As my fingertip approaches a key, the negatively charged electrons in the outermost valence shells of the outermost atoms of the outermost molecules in the outermost cells of the outermost tissue layer of my fingertip, start to repel the outermost electrons in the outermost valence shells of the outermost atoms of the outermost molecules in a key cap.

Electrons and other subatomic “particles” are actually quanta. Depending on how you examine them, they can behave somewhat like little billiard balls or somewhat like waves, but they are neither. They are what they are, and nothing else. They are quanta.

As my finger approaches the keyboard, the electromagnetic repulsion grows between its outermost electrons and mine. As this repulsion grows, my fingertip starts to deform. Why?

Two electrons cannot occupy the same space and the electron clouds around two atoms cannot pass through each other. Why not?

If in third grade you were taught to think of atoms like little solar systems, you might imagine electrons as little moons in orbit around little nuclear planets. You might even have been taught that if the nucleus were the size of a grain of rice laying in the middle of the Superdome, the electrons would be as far away as the parking lot. You might then wonder—with all that empty space—what stops the negative electrons from just falling in and sticking to the positively charged nucleus? For that matter, what stops two atoms from passing right through each other?

The answer is that electrons aren’t little balls, they are quanta, and the space in an atom isn’t empty.

A better way to think of electrons is as standing waves that envelope the nucleus in three dimensions. As illustrated below in 2-D, a wave can only be confined to a circle the size of which is a multiple of its wavelength. Any other size, and the wave will cancel itself out:

An electron cannot exist at any distance from the nucleus that isn’t a multiple of its wavelength. The innermost electron “shell” has room for up to two electrons, and there can be no smaller shell, because there is no circumference smaller than that that’s a whole number wavelength of an electron at any energy level.

So when two atoms approach each other, the outermost electrons cannot just slip past each other like party goers into a crowd, and they can’t “back up” into lower electron shells, because those are already full.
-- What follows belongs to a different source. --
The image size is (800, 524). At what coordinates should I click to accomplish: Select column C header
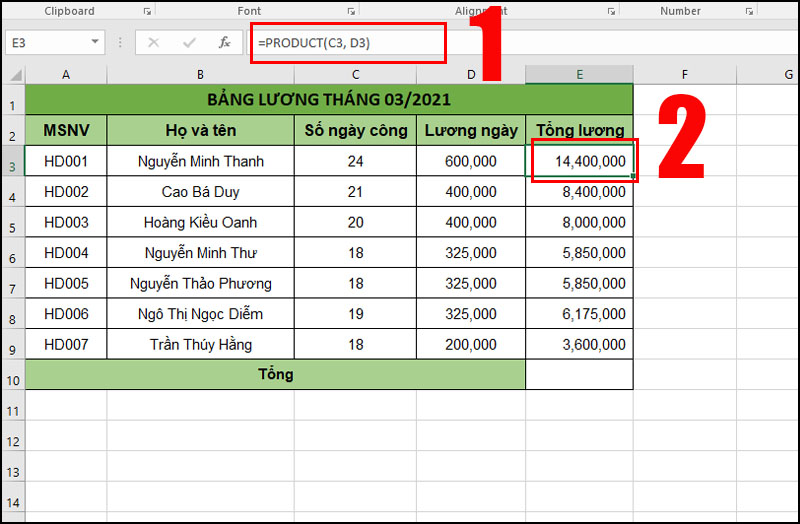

Sometimes, the outer electron shells can exchange charge or electrons to form chemical bonds, so if if I spill coffee on my keyboard, it might become sticky. But when I press a key, the electrons cannot get out of the way, so the force is transmitted into the molecular bonds that make up my fingertip, and my skin and blood vessels flatten a little. Then, as my finger keeps moving, the sum of all these electrons repelling each other exceeds the strike force of the switch behind the keycap, and the key goes down, well and truly “touched.”

So yes, we can definitely, really touch things, but when we do, it’s by means of the mutual exclusion and repulsion of the electron waves, not the discrete billiard ball type collision we might imagine.